**Your objective**
Although the records contain pictures, none belong in the copy: restate word for word only the lines from the one with "Image resolution: width=820, height=2366." through the one with "2 [gridcell] (554, 548)", both included.

*** Extracted material ***

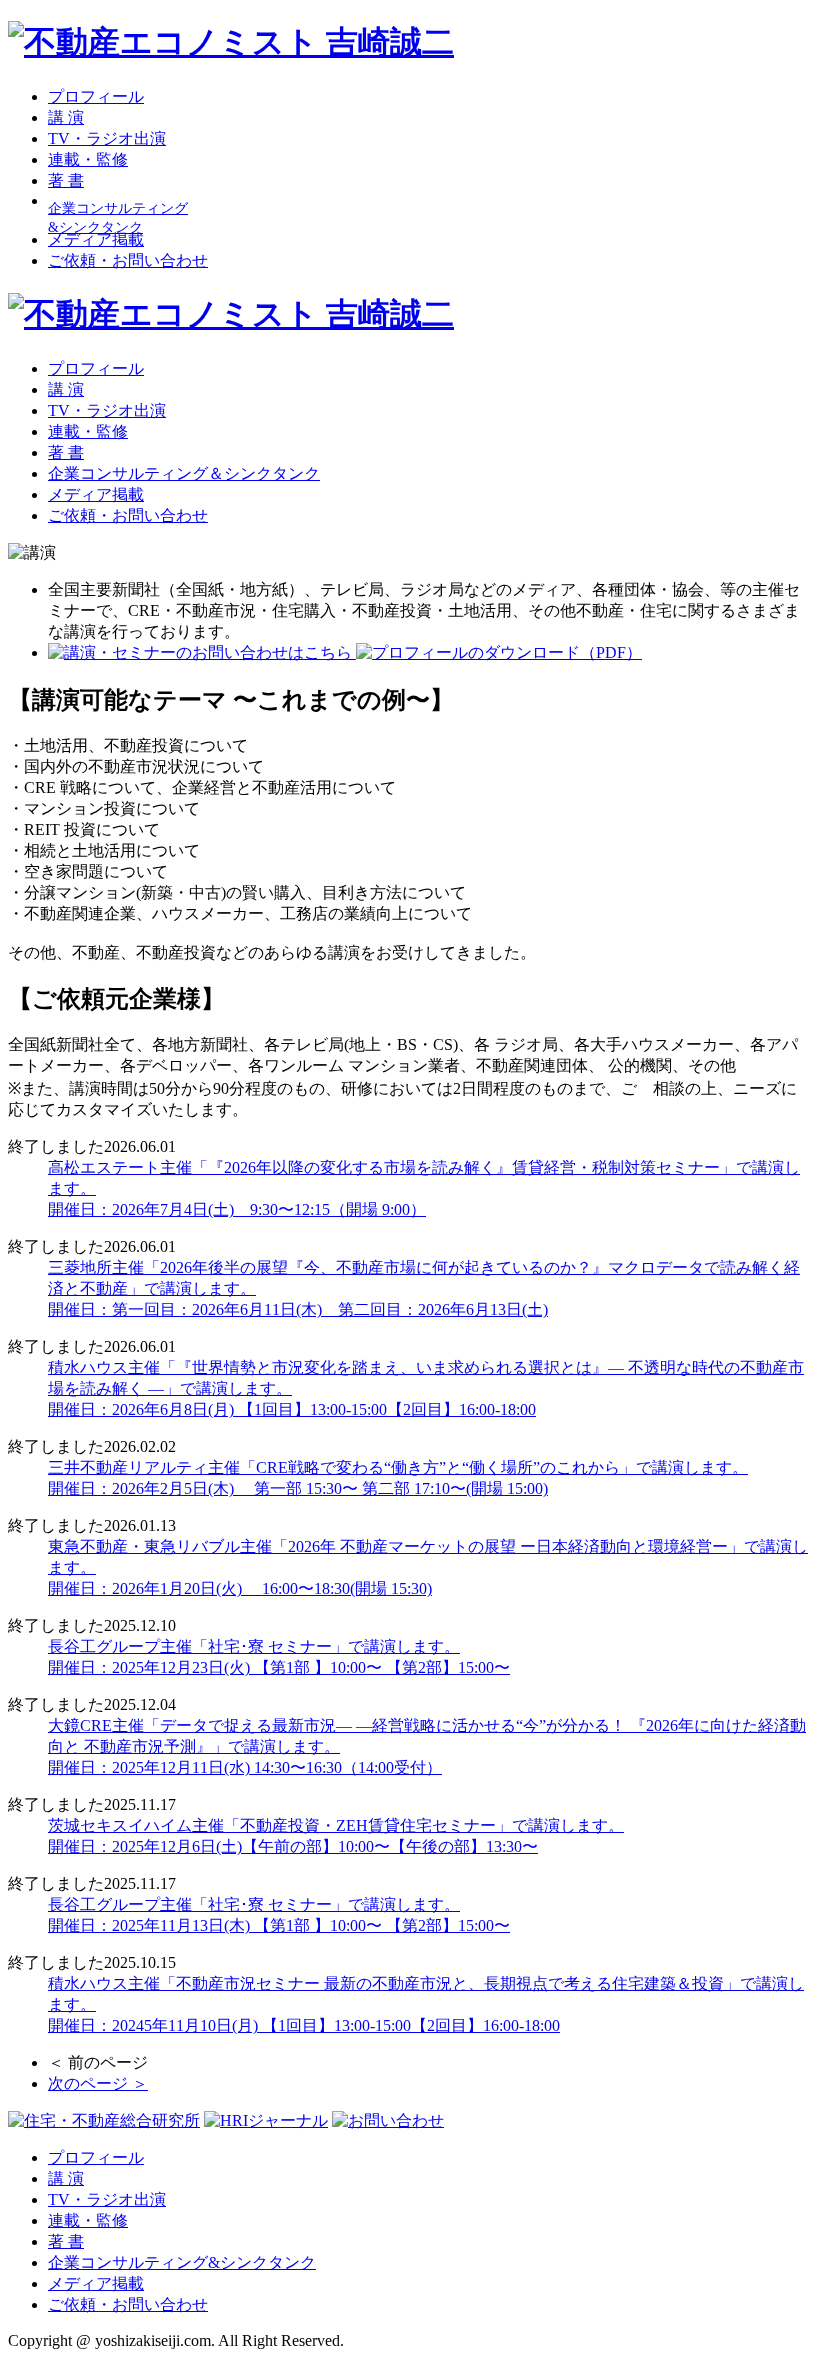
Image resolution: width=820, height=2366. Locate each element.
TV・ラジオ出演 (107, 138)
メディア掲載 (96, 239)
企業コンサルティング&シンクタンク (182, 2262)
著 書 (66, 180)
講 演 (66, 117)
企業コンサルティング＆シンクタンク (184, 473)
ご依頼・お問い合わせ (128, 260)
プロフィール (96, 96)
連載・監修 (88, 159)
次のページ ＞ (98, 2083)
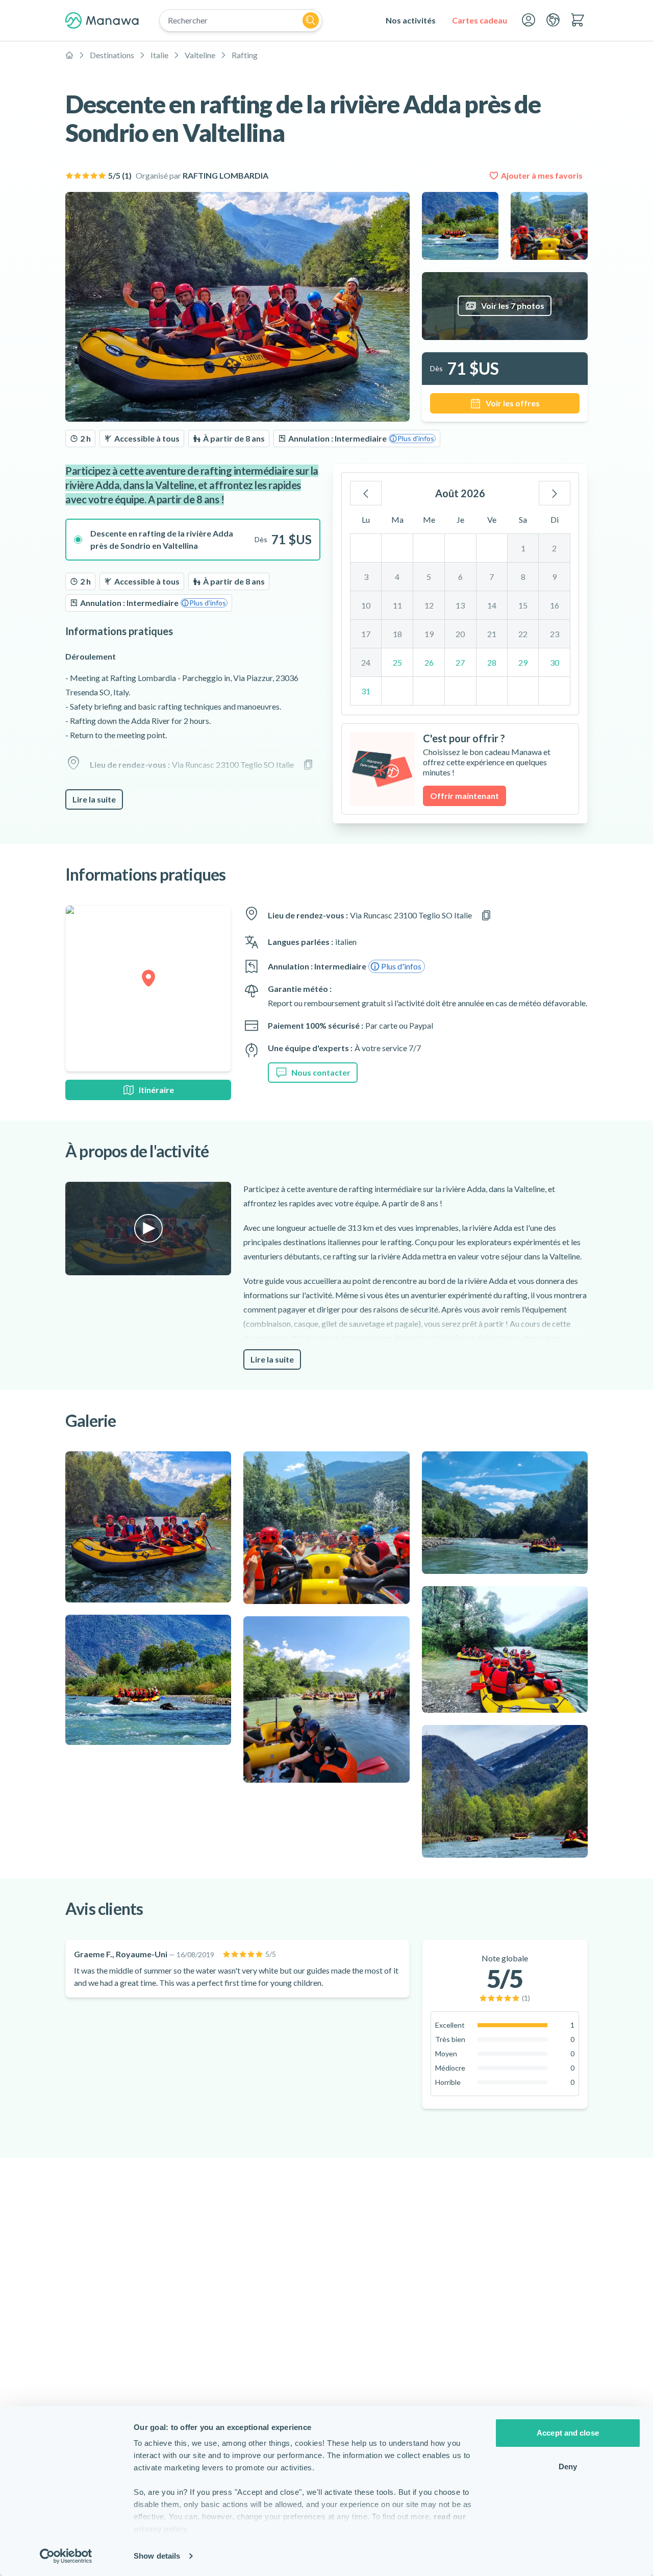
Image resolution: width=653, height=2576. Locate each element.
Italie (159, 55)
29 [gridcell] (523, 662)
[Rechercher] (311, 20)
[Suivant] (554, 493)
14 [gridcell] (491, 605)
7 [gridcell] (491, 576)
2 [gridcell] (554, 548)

***
*** Extracted material ***

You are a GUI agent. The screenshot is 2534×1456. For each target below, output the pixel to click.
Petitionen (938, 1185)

***
*** Extracted material ***

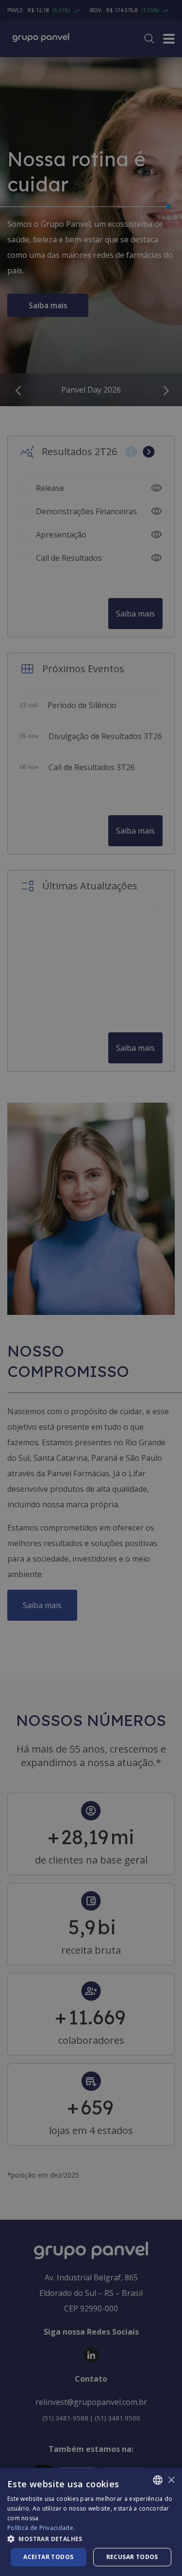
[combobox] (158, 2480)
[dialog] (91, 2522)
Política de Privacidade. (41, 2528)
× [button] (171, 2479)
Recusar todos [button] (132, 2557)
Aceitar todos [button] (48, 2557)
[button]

***

**Expected answer**
Image resolution: width=820, height=2366. Locate each element.
TV・ラジオ出演 (107, 138)
メディア掲載 (96, 239)
企業コンサルティング&シンクタンク (182, 2262)
著 書 (66, 180)
講 演 (66, 117)
企業コンサルティング＆シンクタンク (184, 473)
ご依頼・お問い合わせ (128, 260)
プロフィール (96, 96)
連載・監修 (88, 159)
次のページ ＞ (98, 2083)
Image resolution: width=653, height=2576. Locate each element.
Italie (159, 55)
29 [gridcell] (523, 662)
[Rechercher] (311, 20)
[Suivant] (554, 493)
14 [gridcell] (491, 605)
7 [gridcell] (491, 576)
2 [gridcell] (554, 548)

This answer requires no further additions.